Kolumne Talent Management: Technologietrends

Welche Technologietrends erobern gerade das Talent Management und wie sinnvoll kann man diese Technologien tatsächlich für die High-Potential-Arbeit einsetzen? Kolumnist Martin Claßen nimmt die Google-Datenbrille aufs Korn.

Flippig vorgebrachte Technologietrends erzeugen bei mir stets das Gefühl, meilenweit hinter dem State of the Art hinterherzuhecheln. Aus Selbstachtung habe ich mich in vermeintlich technologiefreie Zonen wie Talent Management zurückgezogen. Doch selbst dort entgeht man der unaufhaltsamen High-Tech-Saga mit ihren ständigen Produktinnovationen immer seltener. Außerdem möchte ich auch nicht warten, bis bei Manufactum endlich eine analoge Version in Kirschholz erschienen ist.

Bestimmt haben Sie bereits Fotos von der schicken Datenbrille "Google Glass" gesehen. Dieses "Wearable Device" ist ein auf den Brillenrahmen montierter Minicomputer. Über ein Head-up-Display werden direkt aus dem Internet gezogene Informationen in das Sichtfeld eingeblendet. Ziel der Entwickler war die "Augmented Reality", also eine von der Kognitionstheorie längst ersehnte erweiterte Wirklichkeit. Das Ding hat noch viele weitere Features, es kann senden, filmen, spähen, alles auf bloßen Zuruf seines Trägers. Die Markteinführung für uns normale Verbraucher ist für Frühjahr 2014 geplant. Also jetzt!

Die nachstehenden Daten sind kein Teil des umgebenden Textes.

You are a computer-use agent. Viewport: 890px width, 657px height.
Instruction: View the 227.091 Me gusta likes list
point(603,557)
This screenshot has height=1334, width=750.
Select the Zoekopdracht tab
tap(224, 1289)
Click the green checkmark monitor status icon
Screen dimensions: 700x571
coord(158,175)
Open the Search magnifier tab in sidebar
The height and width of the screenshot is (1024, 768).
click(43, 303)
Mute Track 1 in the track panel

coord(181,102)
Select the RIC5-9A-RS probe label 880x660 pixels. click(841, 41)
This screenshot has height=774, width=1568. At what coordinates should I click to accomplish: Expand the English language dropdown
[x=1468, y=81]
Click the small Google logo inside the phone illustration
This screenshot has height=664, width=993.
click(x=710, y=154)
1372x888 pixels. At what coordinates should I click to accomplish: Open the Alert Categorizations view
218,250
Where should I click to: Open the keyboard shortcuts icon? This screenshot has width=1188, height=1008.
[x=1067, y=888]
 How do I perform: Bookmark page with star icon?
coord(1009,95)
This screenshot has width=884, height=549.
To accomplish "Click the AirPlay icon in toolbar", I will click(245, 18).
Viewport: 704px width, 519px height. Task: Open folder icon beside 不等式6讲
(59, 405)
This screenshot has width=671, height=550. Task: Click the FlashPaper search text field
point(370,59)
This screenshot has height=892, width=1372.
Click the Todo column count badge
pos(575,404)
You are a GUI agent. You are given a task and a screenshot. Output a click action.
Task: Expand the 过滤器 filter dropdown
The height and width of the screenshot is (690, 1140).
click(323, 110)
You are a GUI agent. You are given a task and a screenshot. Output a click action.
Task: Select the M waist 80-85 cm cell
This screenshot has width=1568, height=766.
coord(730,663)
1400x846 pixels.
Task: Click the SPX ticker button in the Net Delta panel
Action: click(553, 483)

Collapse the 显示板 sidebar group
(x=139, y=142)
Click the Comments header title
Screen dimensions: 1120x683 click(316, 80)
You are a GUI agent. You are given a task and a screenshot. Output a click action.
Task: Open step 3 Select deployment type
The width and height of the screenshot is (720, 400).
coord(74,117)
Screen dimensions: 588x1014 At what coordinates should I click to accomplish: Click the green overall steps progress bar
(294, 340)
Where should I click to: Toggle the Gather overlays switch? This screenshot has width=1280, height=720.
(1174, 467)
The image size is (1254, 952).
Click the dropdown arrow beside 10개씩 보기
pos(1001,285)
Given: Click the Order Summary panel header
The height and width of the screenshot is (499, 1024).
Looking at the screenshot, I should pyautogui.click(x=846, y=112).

Einsatzfelder im Talent Management

Eine erweiterte Wirklichkeit können Personaler gut gebrauchen, gerade im Talent Management. So schwärmt Professor Wilhelm Mülder in der März-Ausgabe des Personalmagazins: "Wenn der Personalchef das Einstellungsinterview künftig mit einer Brille durchführt und sich der Bewerber wundert, wie gut sich sein Partner auf dieses Treffen vorbereitet hat, dann ist womöglich die Datenbrille im Einsatz". Als ob sich dieser Personalchef nicht immer schon für ein Einstellungsinterview sorgfältig präpariert hat, nämlich vorher. Mit dem smarten Ding geht es natürlich besser, schneller und günstiger, die üblichen Versprechungen an der Mensch-Technik-Schnittstelle.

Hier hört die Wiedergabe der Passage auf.